[To do] Please copy every line from the following entries in which the word "cell" appears.
(Raw data Opens)
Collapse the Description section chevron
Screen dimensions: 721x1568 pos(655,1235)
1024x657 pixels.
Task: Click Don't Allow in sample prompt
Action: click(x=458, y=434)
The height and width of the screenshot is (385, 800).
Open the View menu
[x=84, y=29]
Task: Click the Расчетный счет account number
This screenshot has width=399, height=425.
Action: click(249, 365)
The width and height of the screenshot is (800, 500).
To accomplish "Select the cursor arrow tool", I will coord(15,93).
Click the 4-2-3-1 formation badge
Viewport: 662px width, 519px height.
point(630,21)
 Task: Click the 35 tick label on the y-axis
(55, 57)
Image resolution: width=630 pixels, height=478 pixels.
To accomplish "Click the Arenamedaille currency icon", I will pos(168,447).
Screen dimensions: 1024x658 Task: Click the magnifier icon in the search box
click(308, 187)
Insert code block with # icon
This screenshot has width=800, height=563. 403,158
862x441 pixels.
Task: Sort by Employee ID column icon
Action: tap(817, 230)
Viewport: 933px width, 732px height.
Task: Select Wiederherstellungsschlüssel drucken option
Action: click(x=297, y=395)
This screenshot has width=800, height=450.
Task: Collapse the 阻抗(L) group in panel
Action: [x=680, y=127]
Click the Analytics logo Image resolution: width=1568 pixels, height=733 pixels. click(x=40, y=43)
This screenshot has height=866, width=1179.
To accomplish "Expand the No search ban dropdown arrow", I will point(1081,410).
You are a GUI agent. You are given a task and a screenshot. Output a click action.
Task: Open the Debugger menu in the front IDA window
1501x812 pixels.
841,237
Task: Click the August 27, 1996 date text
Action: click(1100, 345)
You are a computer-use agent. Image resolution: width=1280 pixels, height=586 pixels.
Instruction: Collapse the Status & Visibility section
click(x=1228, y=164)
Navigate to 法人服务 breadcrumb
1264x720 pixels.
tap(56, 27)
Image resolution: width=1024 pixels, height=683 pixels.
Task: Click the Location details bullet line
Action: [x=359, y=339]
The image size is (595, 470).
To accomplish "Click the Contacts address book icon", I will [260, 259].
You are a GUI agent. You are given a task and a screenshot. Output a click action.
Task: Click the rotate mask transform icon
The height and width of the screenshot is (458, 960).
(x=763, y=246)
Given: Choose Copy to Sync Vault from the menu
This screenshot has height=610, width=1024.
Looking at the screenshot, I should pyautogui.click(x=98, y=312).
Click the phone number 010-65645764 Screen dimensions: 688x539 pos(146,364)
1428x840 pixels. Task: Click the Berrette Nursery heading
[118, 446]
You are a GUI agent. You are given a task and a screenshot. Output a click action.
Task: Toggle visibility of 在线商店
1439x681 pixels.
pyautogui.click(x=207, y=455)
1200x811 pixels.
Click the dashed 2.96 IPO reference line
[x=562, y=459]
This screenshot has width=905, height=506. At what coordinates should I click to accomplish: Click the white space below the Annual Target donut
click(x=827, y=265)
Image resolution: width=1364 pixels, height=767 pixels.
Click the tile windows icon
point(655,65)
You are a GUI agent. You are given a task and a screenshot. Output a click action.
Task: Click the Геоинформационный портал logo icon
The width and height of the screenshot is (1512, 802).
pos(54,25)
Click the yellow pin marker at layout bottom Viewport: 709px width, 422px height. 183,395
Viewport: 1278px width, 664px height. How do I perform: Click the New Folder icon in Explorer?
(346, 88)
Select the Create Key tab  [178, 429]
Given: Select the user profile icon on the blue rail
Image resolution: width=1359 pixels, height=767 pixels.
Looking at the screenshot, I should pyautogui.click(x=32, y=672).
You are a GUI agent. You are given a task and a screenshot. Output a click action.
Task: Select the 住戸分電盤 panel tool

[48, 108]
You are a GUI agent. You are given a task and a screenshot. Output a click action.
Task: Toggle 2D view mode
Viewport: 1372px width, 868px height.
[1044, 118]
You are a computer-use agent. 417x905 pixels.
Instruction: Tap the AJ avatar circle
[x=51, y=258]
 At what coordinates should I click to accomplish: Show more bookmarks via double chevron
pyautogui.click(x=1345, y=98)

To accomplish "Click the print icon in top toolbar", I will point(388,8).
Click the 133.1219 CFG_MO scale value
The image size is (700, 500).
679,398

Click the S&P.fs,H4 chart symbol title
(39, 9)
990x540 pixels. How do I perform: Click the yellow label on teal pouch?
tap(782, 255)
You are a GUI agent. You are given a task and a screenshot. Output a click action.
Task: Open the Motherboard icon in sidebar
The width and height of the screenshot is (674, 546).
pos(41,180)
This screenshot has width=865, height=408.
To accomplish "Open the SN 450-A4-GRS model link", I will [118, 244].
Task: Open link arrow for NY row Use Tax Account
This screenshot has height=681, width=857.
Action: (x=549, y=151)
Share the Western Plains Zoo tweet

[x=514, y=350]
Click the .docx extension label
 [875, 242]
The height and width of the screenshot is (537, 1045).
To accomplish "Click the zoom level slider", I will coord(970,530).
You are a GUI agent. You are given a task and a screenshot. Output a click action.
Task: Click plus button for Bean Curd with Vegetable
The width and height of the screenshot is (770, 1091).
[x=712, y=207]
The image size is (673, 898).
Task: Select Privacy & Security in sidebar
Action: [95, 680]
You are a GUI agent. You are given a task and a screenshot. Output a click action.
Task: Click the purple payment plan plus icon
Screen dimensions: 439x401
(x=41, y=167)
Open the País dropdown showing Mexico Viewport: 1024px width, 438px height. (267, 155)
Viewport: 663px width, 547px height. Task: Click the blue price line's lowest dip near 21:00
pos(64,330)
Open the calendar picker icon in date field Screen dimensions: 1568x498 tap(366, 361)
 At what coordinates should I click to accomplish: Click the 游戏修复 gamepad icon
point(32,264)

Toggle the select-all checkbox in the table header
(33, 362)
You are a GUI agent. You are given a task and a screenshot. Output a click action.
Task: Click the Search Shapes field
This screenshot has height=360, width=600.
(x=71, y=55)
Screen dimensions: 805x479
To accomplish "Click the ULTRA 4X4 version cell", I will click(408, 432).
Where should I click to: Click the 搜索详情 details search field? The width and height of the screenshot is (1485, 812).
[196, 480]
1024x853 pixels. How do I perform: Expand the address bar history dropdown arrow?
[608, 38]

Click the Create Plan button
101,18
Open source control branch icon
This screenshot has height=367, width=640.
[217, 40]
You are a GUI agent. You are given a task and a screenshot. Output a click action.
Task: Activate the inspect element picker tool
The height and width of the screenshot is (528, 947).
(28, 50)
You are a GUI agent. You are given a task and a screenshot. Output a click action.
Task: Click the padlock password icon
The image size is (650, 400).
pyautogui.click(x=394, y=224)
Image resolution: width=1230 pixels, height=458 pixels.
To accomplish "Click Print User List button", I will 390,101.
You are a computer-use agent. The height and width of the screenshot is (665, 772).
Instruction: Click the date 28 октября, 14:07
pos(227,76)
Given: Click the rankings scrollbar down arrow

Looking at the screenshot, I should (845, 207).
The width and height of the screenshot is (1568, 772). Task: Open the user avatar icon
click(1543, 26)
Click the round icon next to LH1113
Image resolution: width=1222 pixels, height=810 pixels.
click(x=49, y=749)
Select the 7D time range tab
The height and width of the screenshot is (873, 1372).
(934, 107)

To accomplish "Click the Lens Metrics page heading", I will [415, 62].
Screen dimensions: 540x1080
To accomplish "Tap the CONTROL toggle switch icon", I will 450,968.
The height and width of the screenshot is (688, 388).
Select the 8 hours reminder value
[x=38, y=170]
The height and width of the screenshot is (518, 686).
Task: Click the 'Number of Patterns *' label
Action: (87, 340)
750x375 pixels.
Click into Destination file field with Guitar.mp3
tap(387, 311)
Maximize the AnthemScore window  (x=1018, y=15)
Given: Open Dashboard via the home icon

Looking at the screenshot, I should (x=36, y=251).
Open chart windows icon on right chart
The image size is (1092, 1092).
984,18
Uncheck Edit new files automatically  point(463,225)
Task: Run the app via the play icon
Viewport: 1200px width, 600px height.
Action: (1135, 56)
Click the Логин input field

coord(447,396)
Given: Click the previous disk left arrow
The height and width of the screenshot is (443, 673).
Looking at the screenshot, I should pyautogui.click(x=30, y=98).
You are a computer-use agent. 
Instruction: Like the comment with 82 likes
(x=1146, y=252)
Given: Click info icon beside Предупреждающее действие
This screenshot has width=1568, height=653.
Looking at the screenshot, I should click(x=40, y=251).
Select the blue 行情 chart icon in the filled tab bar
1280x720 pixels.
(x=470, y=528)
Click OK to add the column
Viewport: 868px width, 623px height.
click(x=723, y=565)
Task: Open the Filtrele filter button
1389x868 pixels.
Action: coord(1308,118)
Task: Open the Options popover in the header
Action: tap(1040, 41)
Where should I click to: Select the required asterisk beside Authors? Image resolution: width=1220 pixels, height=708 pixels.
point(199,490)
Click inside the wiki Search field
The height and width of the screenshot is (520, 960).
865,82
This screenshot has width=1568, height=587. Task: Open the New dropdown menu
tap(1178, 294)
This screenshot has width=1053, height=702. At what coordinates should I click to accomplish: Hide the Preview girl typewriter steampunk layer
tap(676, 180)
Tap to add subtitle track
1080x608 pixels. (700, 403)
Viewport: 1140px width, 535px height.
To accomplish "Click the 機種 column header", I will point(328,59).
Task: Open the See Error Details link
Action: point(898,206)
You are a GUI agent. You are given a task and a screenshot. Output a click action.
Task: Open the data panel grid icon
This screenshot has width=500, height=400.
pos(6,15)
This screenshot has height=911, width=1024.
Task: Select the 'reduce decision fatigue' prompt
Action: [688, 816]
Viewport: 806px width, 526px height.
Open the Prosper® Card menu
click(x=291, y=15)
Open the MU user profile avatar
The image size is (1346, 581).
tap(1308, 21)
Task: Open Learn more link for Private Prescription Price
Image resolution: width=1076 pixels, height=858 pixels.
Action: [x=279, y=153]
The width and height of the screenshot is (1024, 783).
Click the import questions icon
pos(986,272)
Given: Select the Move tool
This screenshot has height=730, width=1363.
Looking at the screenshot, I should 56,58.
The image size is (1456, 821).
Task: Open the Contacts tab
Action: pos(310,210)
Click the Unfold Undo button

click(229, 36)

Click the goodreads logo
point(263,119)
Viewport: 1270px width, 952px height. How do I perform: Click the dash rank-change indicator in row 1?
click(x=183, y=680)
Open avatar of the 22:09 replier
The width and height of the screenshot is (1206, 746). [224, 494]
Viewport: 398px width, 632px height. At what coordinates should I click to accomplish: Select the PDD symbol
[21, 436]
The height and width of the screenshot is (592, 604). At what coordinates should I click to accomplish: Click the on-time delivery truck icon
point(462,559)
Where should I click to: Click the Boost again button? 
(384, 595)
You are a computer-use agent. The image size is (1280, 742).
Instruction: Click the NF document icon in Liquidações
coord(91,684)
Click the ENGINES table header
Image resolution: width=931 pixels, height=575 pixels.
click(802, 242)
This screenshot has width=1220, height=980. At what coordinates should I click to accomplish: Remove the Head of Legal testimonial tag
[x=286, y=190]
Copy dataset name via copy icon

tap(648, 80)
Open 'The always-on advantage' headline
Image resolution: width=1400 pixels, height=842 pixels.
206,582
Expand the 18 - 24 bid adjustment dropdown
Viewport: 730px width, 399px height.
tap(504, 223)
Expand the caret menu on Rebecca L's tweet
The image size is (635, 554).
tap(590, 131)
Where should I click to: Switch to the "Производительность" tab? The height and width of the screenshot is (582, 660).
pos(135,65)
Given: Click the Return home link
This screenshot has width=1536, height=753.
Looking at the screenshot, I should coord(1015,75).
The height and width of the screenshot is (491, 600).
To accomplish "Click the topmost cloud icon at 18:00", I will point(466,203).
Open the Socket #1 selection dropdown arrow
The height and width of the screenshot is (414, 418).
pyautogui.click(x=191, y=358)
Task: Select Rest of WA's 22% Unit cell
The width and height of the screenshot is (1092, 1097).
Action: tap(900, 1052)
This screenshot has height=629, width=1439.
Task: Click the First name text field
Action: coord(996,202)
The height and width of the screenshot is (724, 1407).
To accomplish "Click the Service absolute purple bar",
(Raw data Closes)
[Solved problem]
To accomplish "Click the ULTRA 4X4 version cell", I will click(408, 432).
Task: Select Rest of WA's 22% Unit cell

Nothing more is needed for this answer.